Exercise aim — Extract every line below that contains the word "will".

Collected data
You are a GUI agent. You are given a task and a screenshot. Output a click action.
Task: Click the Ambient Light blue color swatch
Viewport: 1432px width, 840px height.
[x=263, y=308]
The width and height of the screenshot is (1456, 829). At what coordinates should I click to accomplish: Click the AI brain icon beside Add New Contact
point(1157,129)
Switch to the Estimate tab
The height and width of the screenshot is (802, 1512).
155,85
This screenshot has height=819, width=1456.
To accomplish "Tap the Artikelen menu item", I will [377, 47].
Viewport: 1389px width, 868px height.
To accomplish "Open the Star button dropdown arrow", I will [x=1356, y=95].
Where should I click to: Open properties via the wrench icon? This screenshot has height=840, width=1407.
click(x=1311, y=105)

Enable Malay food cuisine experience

Answer to the problem —
To accomplish "Tap the Artikelen menu item", I will [377, 47].
To accomplish "Open the Star button dropdown arrow", I will [x=1356, y=95].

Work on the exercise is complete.